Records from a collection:
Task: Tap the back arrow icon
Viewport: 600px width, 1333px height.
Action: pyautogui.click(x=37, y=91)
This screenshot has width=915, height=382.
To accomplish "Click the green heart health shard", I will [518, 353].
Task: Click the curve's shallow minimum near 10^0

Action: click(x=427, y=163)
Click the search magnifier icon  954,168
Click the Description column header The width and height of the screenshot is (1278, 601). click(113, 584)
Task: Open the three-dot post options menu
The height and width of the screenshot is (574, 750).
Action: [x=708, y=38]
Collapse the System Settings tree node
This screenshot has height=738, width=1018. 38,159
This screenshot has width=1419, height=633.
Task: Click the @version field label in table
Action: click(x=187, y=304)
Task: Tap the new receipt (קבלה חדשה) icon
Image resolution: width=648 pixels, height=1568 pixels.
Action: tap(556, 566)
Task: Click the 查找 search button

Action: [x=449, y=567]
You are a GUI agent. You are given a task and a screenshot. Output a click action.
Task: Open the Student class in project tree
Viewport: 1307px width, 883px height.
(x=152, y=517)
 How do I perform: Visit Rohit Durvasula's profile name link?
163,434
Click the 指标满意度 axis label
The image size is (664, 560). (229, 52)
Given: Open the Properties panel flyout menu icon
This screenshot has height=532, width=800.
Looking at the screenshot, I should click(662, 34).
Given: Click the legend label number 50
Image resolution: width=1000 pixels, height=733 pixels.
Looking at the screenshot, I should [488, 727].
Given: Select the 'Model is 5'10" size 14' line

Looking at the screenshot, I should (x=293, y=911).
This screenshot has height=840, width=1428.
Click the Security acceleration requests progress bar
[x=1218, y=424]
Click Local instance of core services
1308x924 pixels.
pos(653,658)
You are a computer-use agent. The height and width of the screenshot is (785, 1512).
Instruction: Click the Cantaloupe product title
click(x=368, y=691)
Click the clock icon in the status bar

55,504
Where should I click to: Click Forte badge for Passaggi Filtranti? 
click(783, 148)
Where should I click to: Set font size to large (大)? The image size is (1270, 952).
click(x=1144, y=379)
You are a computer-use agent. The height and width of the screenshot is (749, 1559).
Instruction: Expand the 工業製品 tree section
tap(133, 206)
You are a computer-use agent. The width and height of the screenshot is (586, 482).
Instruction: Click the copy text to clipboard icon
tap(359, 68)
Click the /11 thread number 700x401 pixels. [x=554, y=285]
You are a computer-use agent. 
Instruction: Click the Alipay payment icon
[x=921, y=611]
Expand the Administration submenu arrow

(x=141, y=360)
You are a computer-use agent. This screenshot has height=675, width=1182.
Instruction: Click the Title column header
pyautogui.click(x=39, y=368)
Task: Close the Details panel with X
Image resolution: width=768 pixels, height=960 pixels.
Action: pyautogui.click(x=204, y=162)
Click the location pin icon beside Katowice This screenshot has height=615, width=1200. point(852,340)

DIRECTION:
Copy the records above word for word, starting with the line that contains "is (749, 1559)." and ending with the line that contains "pyautogui.click(x=39, y=368)", including both of those lines.

EXERCISE OUTPUT:
You are a computer-use agent. The height and width of the screenshot is (749, 1559).
Instruction: Expand the 工業製品 tree section
tap(133, 206)
You are a computer-use agent. The width and height of the screenshot is (586, 482).
Instruction: Click the copy text to clipboard icon
tap(359, 68)
Click the /11 thread number 700x401 pixels. [x=554, y=285]
You are a computer-use agent. 
Instruction: Click the Alipay payment icon
[x=921, y=611]
Expand the Administration submenu arrow

(x=141, y=360)
You are a computer-use agent. This screenshot has height=675, width=1182.
Instruction: Click the Title column header
pyautogui.click(x=39, y=368)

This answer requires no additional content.